The SEC noted that each order is based on information that was self-reported by the issuer. The issuers neither admitted nor denied the alleged violations in the settlements.
The 71 orders involved state-wide issuers as well as counties, school districts, colleges and universities (both public and private), small towns and non-profit healthcare providers from 45 states.
In these orders, the SEC alleged that in official statements, private placement memoranda or remarketing circulars, issuers made materially false and/or misleading statements and/or material omissions about their compliance with prior continuing disclosure undertakings (“CDUs”) under SEC Rule 15c2-12.
Each order included examples of instances in which an issuer failed, in the judgment of the SEC, to comply in all material respects with prior CDUs and where the offering document did not disclose such failure.
Below is a summary of the disclosure failures in the issuers’ offering documents that were highlighted in the SEC orders:
- Issuers did not disclose a failure to file annual audited financial statements and/or required annual financial information, and did not file a “failure to file” notice.
- Issuers did not disclose that required information was filed late and did not file a “failure to file” notice detailing the delay.
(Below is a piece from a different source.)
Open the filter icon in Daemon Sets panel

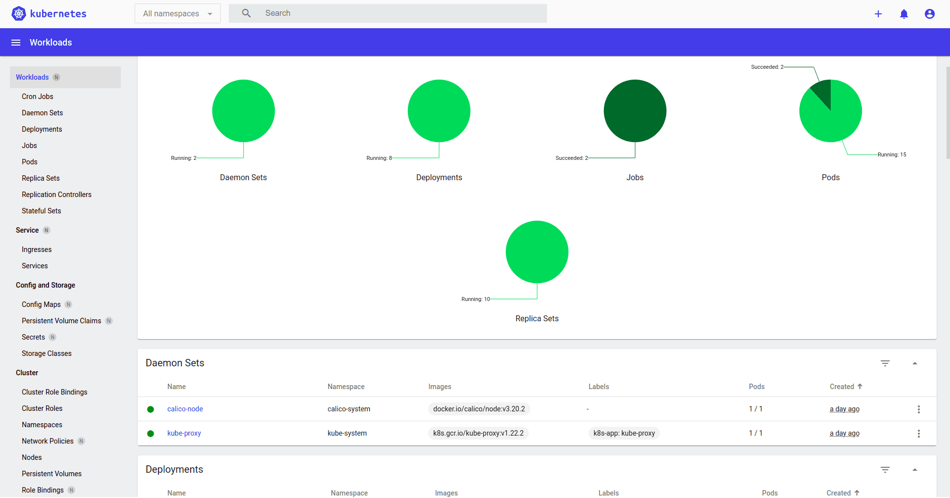click(885, 363)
The orders specified the number of days late. None of the orders specified an instance in which an issuer self‑reported a very short delay (less than 30 days) in filing as its only failure.
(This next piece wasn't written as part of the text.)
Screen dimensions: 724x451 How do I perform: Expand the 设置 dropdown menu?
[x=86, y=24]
- Issuers did not disclose incomplete filings or missing operating data.
- Issuers did not disclose a failure to file event notices for defeasances or acquisitions.
- Issuers whose CDUs required the delivery of additional types of information, such as interim or quarterly financial statements, did not disclose failures to make such filings.
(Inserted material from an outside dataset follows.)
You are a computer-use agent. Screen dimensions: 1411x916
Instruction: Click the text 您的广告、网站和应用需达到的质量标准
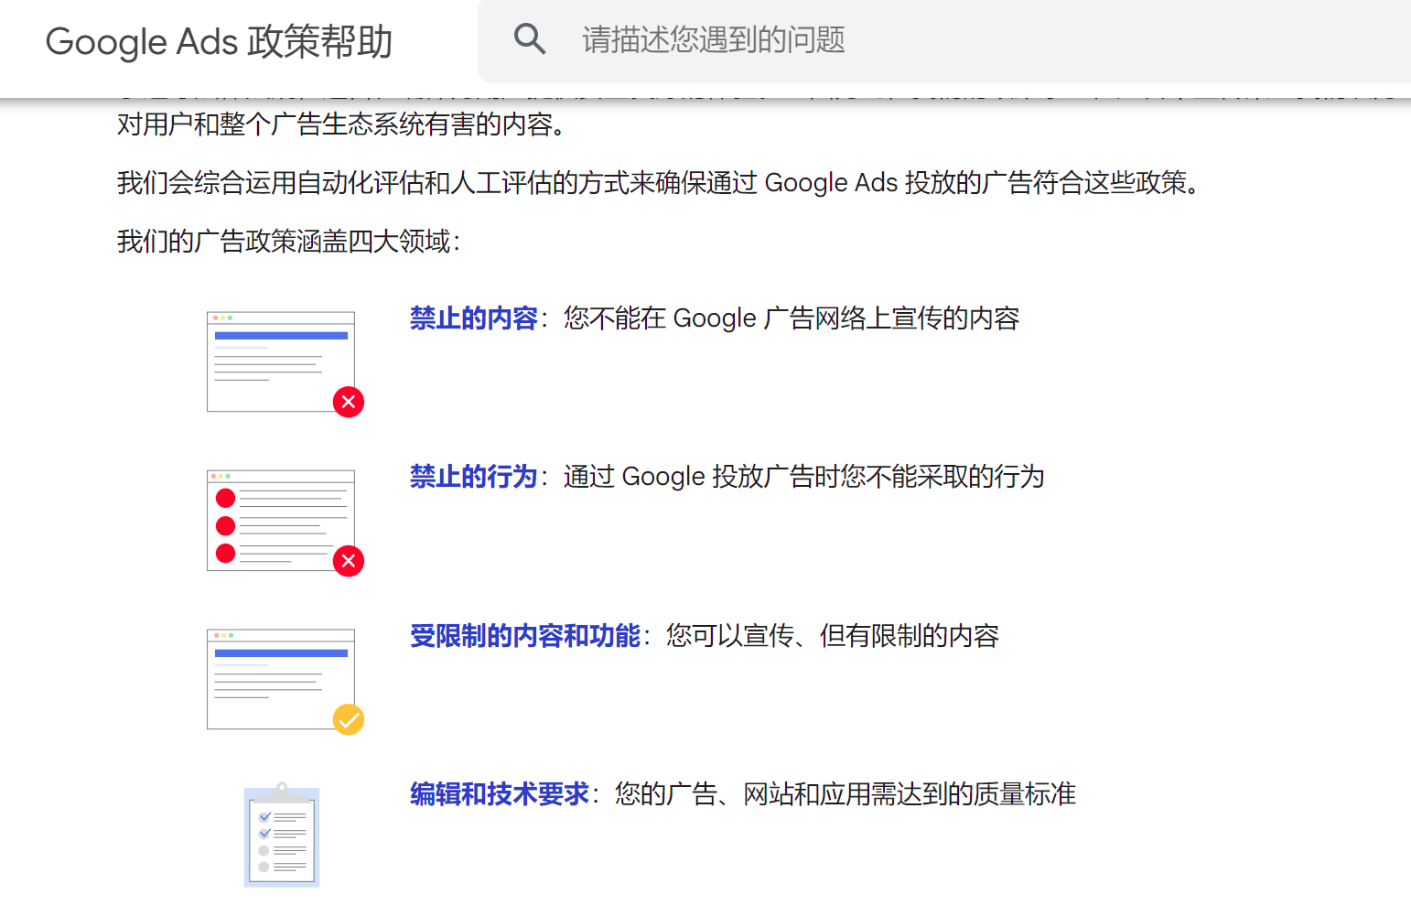845,794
- Issuers who disclosed that they filed on time but in the incorrect location or with a third party who did not then file on time were nevertheless alleged to have failed to disclose the late filing.
Under the settlements, the issuers agreed to undertake, and to certify compliance with, the following:
- Within 180 days of the order, the issuer will establish written policies and procedures and periodic training regarding continuing disclosure obligations in order to comply with the federal securities laws, including designating a person at the issuer who is responsible for such compliance.
- Within 180 days of the order, the issuer must update any past delinquent filings if the issuer is not currently in compliance with its CDUs.
- For the next five years, the issuer will disclose the terms of the settlement in its offering documents.
Issuers also agreed to cooperate with any subsequent SEC investigations, including any investigation of “the roles of individuals and/or other parties involved.”
These orders are the first issuer settlements under the MCDC initiative. We do not know if there will be additional issuer settlements under MCDC.
- In this Client Alert, “issuer” also refers to an “obligated person” under SEC Rule 15c2-12.